◆ **Instructions for the task**: Please repeat exactly the lines below from the one containing "471 × 245 (261, 203)" down to the one containing "Next (50, 578)", both included, and nothing else.

◆ **Task input**:
>>

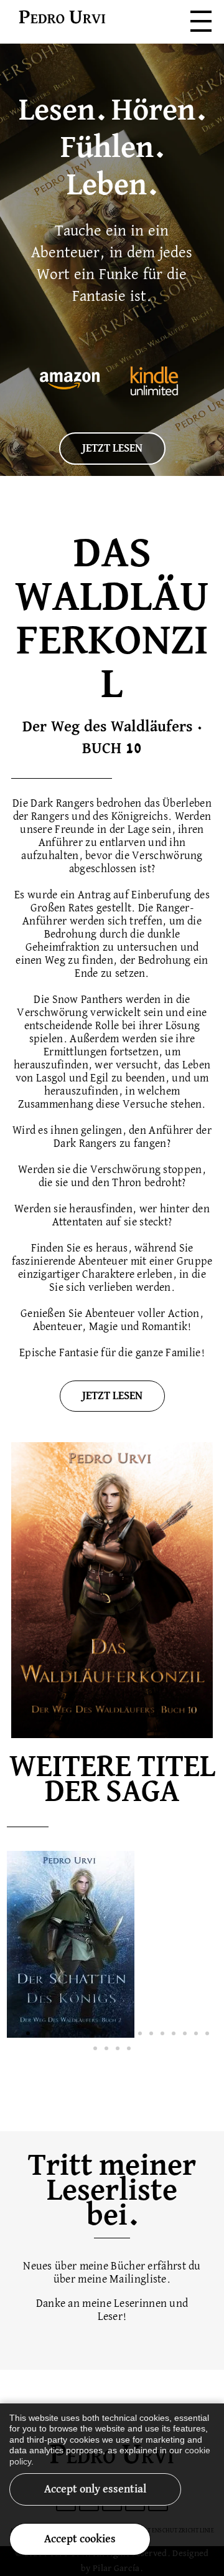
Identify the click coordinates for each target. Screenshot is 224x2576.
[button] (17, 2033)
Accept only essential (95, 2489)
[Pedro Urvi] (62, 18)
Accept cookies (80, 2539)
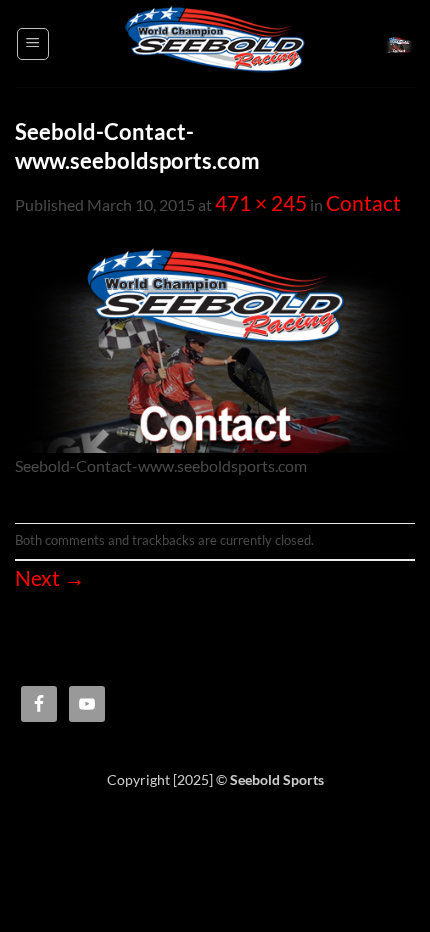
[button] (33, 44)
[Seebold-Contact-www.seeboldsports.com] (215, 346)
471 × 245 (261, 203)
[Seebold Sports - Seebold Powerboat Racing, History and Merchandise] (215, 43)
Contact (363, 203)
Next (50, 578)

<<
>>

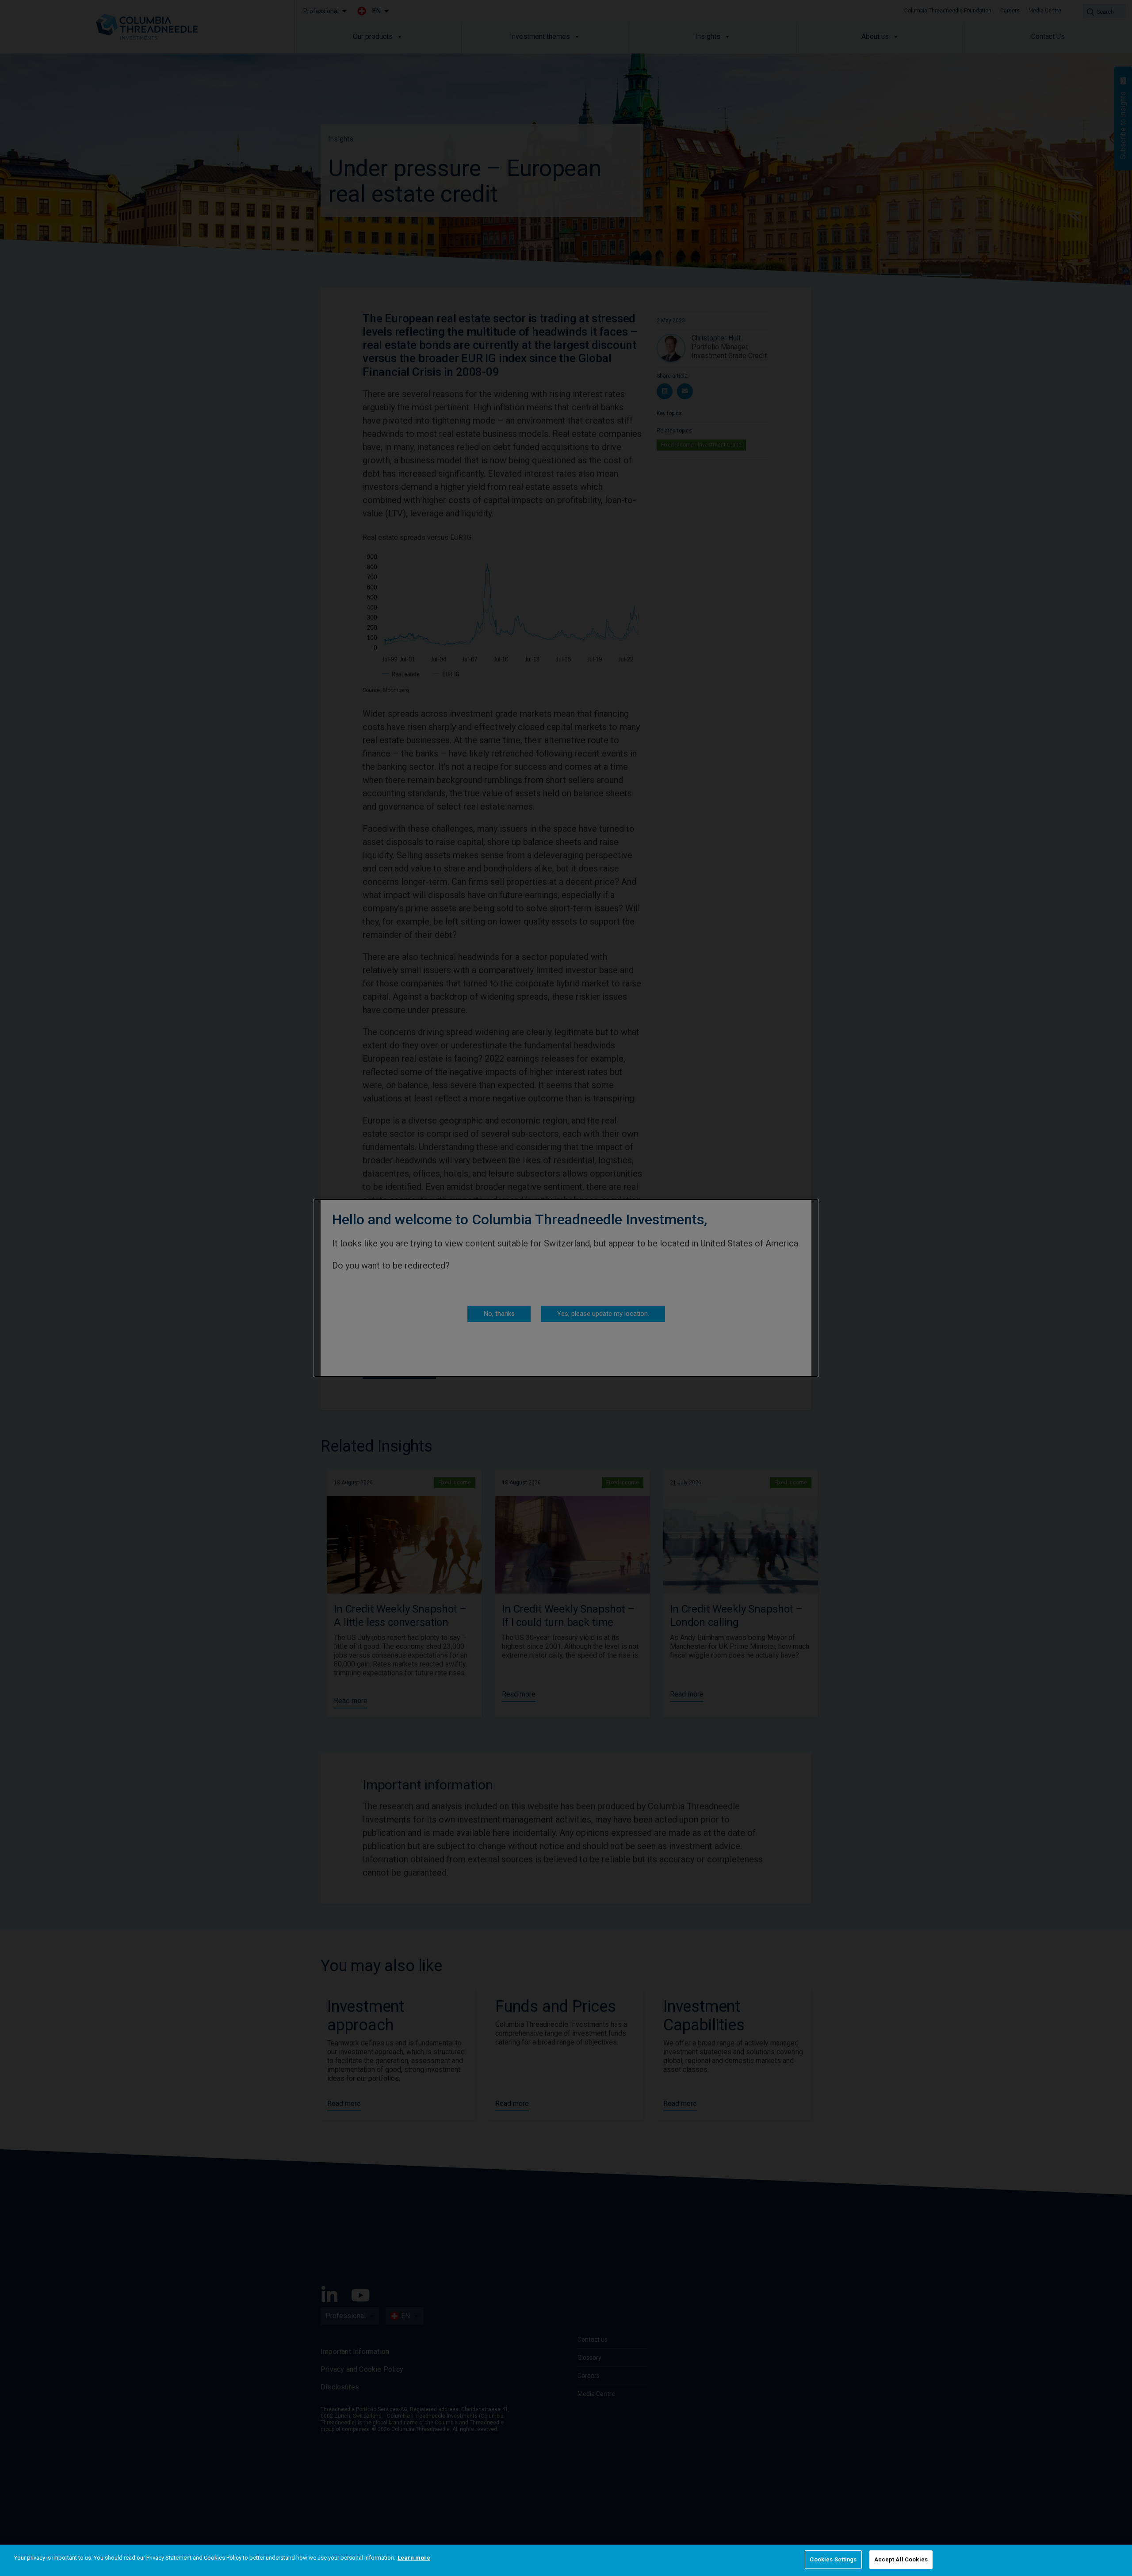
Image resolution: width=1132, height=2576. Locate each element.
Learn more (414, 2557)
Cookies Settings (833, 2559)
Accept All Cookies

<<

◆ **Result**:
471 × 245 (261, 203)
[Seebold Sports - Seebold Powerboat Racing, History and Merchandise] (215, 43)
Contact (363, 203)
Next (50, 578)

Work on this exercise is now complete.